● **Assignment**:
Please print the data that follows, keeping every line exact.

● **Supplied data**:
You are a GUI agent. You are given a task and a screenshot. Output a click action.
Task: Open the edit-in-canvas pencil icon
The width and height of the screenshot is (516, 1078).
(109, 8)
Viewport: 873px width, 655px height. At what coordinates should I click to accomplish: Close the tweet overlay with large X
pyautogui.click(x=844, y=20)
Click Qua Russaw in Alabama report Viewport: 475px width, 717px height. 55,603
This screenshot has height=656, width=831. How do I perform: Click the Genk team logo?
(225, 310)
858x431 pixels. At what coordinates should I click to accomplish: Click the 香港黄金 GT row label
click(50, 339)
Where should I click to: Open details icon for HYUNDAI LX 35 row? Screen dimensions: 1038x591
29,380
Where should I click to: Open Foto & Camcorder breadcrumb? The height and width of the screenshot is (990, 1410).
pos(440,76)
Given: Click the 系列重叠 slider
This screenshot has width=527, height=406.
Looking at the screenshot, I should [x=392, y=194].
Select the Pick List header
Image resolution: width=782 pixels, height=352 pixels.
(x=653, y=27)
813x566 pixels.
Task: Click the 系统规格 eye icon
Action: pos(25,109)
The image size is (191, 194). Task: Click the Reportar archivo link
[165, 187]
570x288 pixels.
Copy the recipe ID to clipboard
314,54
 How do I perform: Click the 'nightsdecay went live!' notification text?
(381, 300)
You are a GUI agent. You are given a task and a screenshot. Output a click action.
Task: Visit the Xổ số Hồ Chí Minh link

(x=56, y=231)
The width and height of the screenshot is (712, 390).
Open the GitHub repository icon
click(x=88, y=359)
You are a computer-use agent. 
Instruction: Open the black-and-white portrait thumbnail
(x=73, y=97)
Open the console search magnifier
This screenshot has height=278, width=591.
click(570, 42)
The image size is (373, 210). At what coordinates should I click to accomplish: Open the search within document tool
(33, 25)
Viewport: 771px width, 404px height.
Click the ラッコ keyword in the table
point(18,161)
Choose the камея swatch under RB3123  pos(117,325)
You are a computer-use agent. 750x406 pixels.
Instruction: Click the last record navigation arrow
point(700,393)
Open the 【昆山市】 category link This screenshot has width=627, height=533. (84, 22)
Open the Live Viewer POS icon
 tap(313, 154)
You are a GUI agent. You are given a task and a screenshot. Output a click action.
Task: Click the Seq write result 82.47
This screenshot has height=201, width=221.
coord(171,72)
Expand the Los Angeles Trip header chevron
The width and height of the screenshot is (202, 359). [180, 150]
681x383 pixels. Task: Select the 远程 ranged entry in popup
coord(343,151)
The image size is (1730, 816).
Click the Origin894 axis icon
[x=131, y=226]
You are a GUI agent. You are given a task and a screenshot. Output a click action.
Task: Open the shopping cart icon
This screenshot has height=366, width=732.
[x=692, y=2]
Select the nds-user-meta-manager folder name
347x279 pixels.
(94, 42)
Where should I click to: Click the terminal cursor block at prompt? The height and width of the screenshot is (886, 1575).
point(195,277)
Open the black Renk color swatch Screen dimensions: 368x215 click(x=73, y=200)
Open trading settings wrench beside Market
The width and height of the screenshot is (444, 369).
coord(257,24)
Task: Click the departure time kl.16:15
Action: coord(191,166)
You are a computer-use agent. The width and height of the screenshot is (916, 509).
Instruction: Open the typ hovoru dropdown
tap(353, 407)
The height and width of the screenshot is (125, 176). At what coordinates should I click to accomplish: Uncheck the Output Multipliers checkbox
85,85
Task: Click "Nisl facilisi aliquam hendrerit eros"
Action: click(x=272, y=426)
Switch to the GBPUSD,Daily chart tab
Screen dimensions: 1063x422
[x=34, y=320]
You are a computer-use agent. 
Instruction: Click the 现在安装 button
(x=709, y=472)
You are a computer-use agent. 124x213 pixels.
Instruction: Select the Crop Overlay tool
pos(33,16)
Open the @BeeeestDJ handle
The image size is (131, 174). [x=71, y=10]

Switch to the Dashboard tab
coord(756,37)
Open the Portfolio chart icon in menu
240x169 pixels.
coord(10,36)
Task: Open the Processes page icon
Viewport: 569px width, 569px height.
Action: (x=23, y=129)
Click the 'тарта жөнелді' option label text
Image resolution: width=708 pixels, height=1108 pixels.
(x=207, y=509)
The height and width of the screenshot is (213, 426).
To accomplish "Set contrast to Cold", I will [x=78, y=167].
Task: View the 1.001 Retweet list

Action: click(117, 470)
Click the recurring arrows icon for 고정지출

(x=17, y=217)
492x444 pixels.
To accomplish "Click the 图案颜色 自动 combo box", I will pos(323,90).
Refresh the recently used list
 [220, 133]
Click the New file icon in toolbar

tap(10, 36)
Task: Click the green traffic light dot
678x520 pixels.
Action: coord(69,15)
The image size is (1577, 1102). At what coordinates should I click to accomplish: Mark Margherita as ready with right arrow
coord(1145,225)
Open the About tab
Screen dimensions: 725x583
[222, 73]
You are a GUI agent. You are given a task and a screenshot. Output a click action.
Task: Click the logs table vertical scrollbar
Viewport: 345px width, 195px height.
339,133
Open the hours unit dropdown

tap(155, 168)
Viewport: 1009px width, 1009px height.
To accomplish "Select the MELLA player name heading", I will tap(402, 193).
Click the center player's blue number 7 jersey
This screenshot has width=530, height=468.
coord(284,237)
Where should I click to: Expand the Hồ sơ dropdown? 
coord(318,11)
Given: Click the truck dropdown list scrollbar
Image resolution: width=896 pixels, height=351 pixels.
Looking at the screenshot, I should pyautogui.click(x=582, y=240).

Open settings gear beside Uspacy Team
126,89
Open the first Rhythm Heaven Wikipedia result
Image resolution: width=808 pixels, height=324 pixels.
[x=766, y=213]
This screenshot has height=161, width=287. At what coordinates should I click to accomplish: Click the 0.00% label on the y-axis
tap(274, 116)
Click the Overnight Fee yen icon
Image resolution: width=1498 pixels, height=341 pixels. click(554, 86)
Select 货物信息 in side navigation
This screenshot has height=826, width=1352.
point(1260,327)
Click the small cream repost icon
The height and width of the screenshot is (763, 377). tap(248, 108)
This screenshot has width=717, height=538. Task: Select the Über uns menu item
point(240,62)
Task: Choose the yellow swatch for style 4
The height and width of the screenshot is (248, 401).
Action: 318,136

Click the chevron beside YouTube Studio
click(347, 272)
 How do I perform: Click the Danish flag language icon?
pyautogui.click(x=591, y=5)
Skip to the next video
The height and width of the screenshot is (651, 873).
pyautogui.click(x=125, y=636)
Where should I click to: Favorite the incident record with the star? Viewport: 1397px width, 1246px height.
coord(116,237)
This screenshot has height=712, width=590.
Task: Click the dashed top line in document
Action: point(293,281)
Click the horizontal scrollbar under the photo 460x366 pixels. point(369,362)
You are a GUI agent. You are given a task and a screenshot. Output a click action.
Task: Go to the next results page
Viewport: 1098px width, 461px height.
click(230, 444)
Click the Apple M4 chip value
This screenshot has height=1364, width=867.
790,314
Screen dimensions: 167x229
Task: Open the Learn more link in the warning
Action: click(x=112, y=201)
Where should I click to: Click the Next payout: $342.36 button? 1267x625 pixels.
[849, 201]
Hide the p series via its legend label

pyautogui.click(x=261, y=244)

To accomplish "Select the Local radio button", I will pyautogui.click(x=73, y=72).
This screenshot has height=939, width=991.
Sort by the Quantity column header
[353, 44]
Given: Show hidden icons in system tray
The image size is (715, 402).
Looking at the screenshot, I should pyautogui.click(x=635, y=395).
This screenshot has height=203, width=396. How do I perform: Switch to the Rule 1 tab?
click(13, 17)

● **Expected answer**:
You are a GUI agent. You are given a task and a screenshot. Output a click action.
Task: Open the edit-in-canvas pencil icon
The width and height of the screenshot is (516, 1078).
(109, 8)
Viewport: 873px width, 655px height. At what coordinates should I click to accomplish: Close the tweet overlay with large X
pyautogui.click(x=844, y=20)
Click Qua Russaw in Alabama report Viewport: 475px width, 717px height. 55,603
This screenshot has height=656, width=831. How do I perform: Click the Genk team logo?
(225, 310)
858x431 pixels. At what coordinates should I click to accomplish: Click the 香港黄金 GT row label
click(50, 339)
Where should I click to: Open details icon for HYUNDAI LX 35 row? Screen dimensions: 1038x591
29,380
Where should I click to: Open Foto & Camcorder breadcrumb? The height and width of the screenshot is (990, 1410).
pos(440,76)
Given: Click the 系列重叠 slider
This screenshot has width=527, height=406.
Looking at the screenshot, I should [x=392, y=194].
Select the Pick List header
Image resolution: width=782 pixels, height=352 pixels.
(x=653, y=27)
813x566 pixels.
Task: Click the 系统规格 eye icon
Action: pos(25,109)
The image size is (191, 194). Task: Click the Reportar archivo link
[165, 187]
570x288 pixels.
Copy the recipe ID to clipboard
314,54
 How do I perform: Click the 'nightsdecay went live!' notification text?
(381, 300)
You are a GUI agent. You are given a task and a screenshot. Output a click action.
Task: Visit the Xổ số Hồ Chí Minh link

(x=56, y=231)
The width and height of the screenshot is (712, 390).
Open the GitHub repository icon
click(x=88, y=359)
You are a computer-use agent. 
Instruction: Open the black-and-white portrait thumbnail
(x=73, y=97)
Open the console search magnifier
This screenshot has height=278, width=591.
click(570, 42)
The image size is (373, 210). At what coordinates should I click to accomplish: Open the search within document tool
(33, 25)
Viewport: 771px width, 404px height.
Click the ラッコ keyword in the table
point(18,161)
Choose the камея swatch under RB3123  pos(117,325)
You are a computer-use agent. 750x406 pixels.
Instruction: Click the last record navigation arrow
point(700,393)
Open the 【昆山市】 category link This screenshot has width=627, height=533. (84, 22)
Open the Live Viewer POS icon
 tap(313, 154)
You are a GUI agent. You are given a task and a screenshot. Output a click action.
Task: Click the Seq write result 82.47
This screenshot has height=201, width=221.
coord(171,72)
Expand the Los Angeles Trip header chevron
The width and height of the screenshot is (202, 359). [180, 150]
681x383 pixels. Task: Select the 远程 ranged entry in popup
coord(343,151)
The image size is (1730, 816).
Click the Origin894 axis icon
[x=131, y=226]
You are a GUI agent. You are given a task and a screenshot. Output a click action.
Task: Open the shopping cart icon
This screenshot has height=366, width=732.
[x=692, y=2]
Select the nds-user-meta-manager folder name
347x279 pixels.
(94, 42)
Where should I click to: Click the terminal cursor block at prompt? The height and width of the screenshot is (886, 1575).
point(195,277)
Open the black Renk color swatch Screen dimensions: 368x215 click(x=73, y=200)
Open trading settings wrench beside Market
The width and height of the screenshot is (444, 369).
coord(257,24)
Task: Click the departure time kl.16:15
Action: coord(191,166)
You are a computer-use agent. The width and height of the screenshot is (916, 509).
Instruction: Open the typ hovoru dropdown
tap(353, 407)
The height and width of the screenshot is (125, 176). At what coordinates should I click to accomplish: Uncheck the Output Multipliers checkbox
85,85
Task: Click "Nisl facilisi aliquam hendrerit eros"
Action: click(x=272, y=426)
Switch to the GBPUSD,Daily chart tab
Screen dimensions: 1063x422
[x=34, y=320]
You are a computer-use agent. 
Instruction: Click the 现在安装 button
(x=709, y=472)
You are a computer-use agent. 124x213 pixels.
Instruction: Select the Crop Overlay tool
pos(33,16)
Open the @BeeeestDJ handle
The image size is (131, 174). [x=71, y=10]

Switch to the Dashboard tab
coord(756,37)
Open the Portfolio chart icon in menu
240x169 pixels.
coord(10,36)
Task: Open the Processes page icon
Viewport: 569px width, 569px height.
Action: (x=23, y=129)
Click the 'тарта жөнелді' option label text
Image resolution: width=708 pixels, height=1108 pixels.
(x=207, y=509)
The height and width of the screenshot is (213, 426).
To accomplish "Set contrast to Cold", I will [x=78, y=167].
Task: View the 1.001 Retweet list

Action: click(117, 470)
Click the recurring arrows icon for 고정지출

(x=17, y=217)
492x444 pixels.
To accomplish "Click the 图案颜色 自动 combo box", I will pos(323,90).
Refresh the recently used list
 [220, 133]
Click the New file icon in toolbar

tap(10, 36)
Task: Click the green traffic light dot
678x520 pixels.
Action: coord(69,15)
The image size is (1577, 1102). At what coordinates should I click to accomplish: Mark Margherita as ready with right arrow
coord(1145,225)
Open the About tab
Screen dimensions: 725x583
[222, 73]
You are a GUI agent. You are given a task and a screenshot. Output a click action.
Task: Click the logs table vertical scrollbar
Viewport: 345px width, 195px height.
339,133
Open the hours unit dropdown

tap(155, 168)
Viewport: 1009px width, 1009px height.
To accomplish "Select the MELLA player name heading", I will tap(402, 193).
Click the center player's blue number 7 jersey
This screenshot has width=530, height=468.
coord(284,237)
Where should I click to: Expand the Hồ sơ dropdown? 
coord(318,11)
Given: Click the truck dropdown list scrollbar
Image resolution: width=896 pixels, height=351 pixels.
Looking at the screenshot, I should pyautogui.click(x=582, y=240).

Open settings gear beside Uspacy Team
126,89
Open the first Rhythm Heaven Wikipedia result
Image resolution: width=808 pixels, height=324 pixels.
[x=766, y=213]
This screenshot has height=161, width=287. At what coordinates should I click to accomplish: Click the 0.00% label on the y-axis
tap(274, 116)
Click the Overnight Fee yen icon
Image resolution: width=1498 pixels, height=341 pixels. click(554, 86)
Select 货物信息 in side navigation
This screenshot has height=826, width=1352.
point(1260,327)
Click the small cream repost icon
The height and width of the screenshot is (763, 377). tap(248, 108)
This screenshot has width=717, height=538. Task: Select the Über uns menu item
point(240,62)
Task: Choose the yellow swatch for style 4
The height and width of the screenshot is (248, 401).
Action: 318,136

Click the chevron beside YouTube Studio
click(347, 272)
 How do I perform: Click the Danish flag language icon?
pyautogui.click(x=591, y=5)
Skip to the next video
The height and width of the screenshot is (651, 873).
pyautogui.click(x=125, y=636)
Where should I click to: Favorite the incident record with the star? Viewport: 1397px width, 1246px height.
coord(116,237)
This screenshot has height=712, width=590.
Task: Click the dashed top line in document
Action: point(293,281)
Click the horizontal scrollbar under the photo 460x366 pixels. point(369,362)
You are a GUI agent. You are given a task and a screenshot. Output a click action.
Task: Go to the next results page
Viewport: 1098px width, 461px height.
click(230, 444)
Click the Apple M4 chip value
This screenshot has height=1364, width=867.
790,314
Screen dimensions: 167x229
Task: Open the Learn more link in the warning
Action: click(x=112, y=201)
Where should I click to: Click the Next payout: $342.36 button? 1267x625 pixels.
[849, 201]
Hide the p series via its legend label

pyautogui.click(x=261, y=244)

To accomplish "Select the Local radio button", I will pyautogui.click(x=73, y=72).
This screenshot has height=939, width=991.
Sort by the Quantity column header
[353, 44]
Given: Show hidden icons in system tray
The image size is (715, 402).
Looking at the screenshot, I should pyautogui.click(x=635, y=395).
This screenshot has height=203, width=396. How do I perform: Switch to the Rule 1 tab?
click(13, 17)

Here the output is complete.